В связи с вышеупомянутыми трудностями выделения белка из ТВ, получение целевого продукта в растворимой форме может существенно упростить схему очистки и тем самым снизить себестоимость конечного препарата. В настоящее время не существует универсального метода, который бы позволял получать рекомбинантные эукариотические белки в бактериальных клетках в нативном виде. В некоторых случаях понижение температуры выращивания бактерий приводит к образованию полностью растворимых рекомбинантных белков. Универсальным подходом для получения белков в растворимой форме является обеспечение секреции их в культуральную жидкость. Системы секреции у грамположительных и грамотрицательных бактерий интенсивно изучаются. Выход рекомбинантных белков в культуральную жидкость значительно облегчает их очистку, так как не требуется стадия дезинтеграции клеток и, следовательно, нет загрязнения целевого белка ДНК и белками Е. coli. Кроме того, у секретируемых белков больше шансов приобрести нативную конформацию, так как сворачивание полипептидных цепей происходит в большом объеме, а, следовательно, и в более низкой их концентрации, что предотвращает агрегацию полипептидных цепей, не полностью сформировавших свою третичную структуру. Однако при использовании секреционных конструкций, выход целевого белка значительно меньше (на порядок и более), чем при использовании конструкций, позволяющих нарабатывать белок внутри клетки – в тельцах включения или в растворимом виде [].

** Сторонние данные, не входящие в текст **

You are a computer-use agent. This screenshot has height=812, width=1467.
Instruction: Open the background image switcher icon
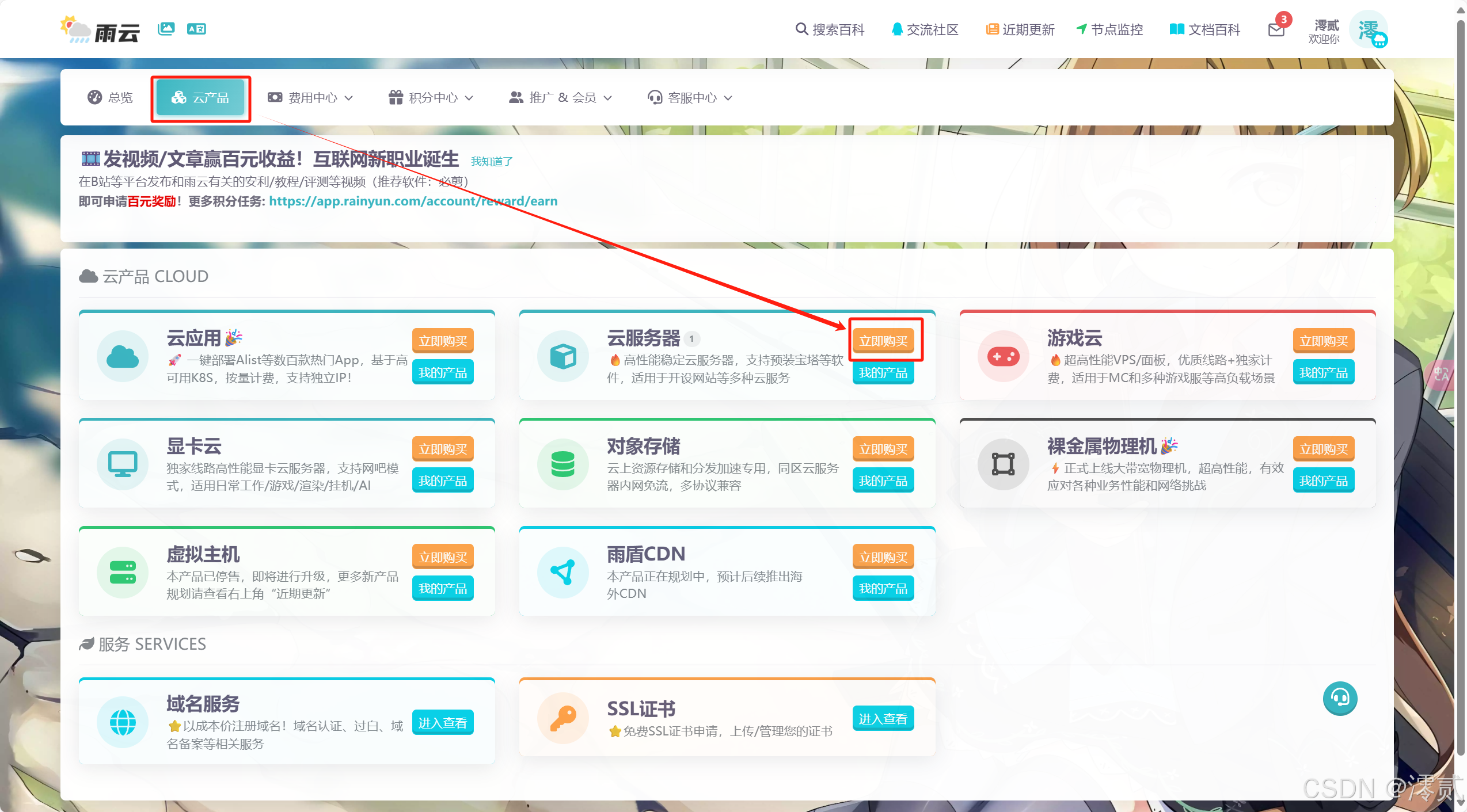pyautogui.click(x=166, y=29)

Образование нерастворимых телец включения в бактериальных клетках в ряде случаев является преимуществом, а не недостатком, поскольку тельца могут облегчать очистку рекомбинантных белков и защищать их от протеолитической деградации.
Системы экспрессии весьма разнообразны, и часто приходится каждый раз подбирать условия, наиболее подходящие для получения того или иного белка. И всё же, несмотря на различие в деталях, для создания самых разнообразных систем экспрессии используются одни и те же основные приёмы.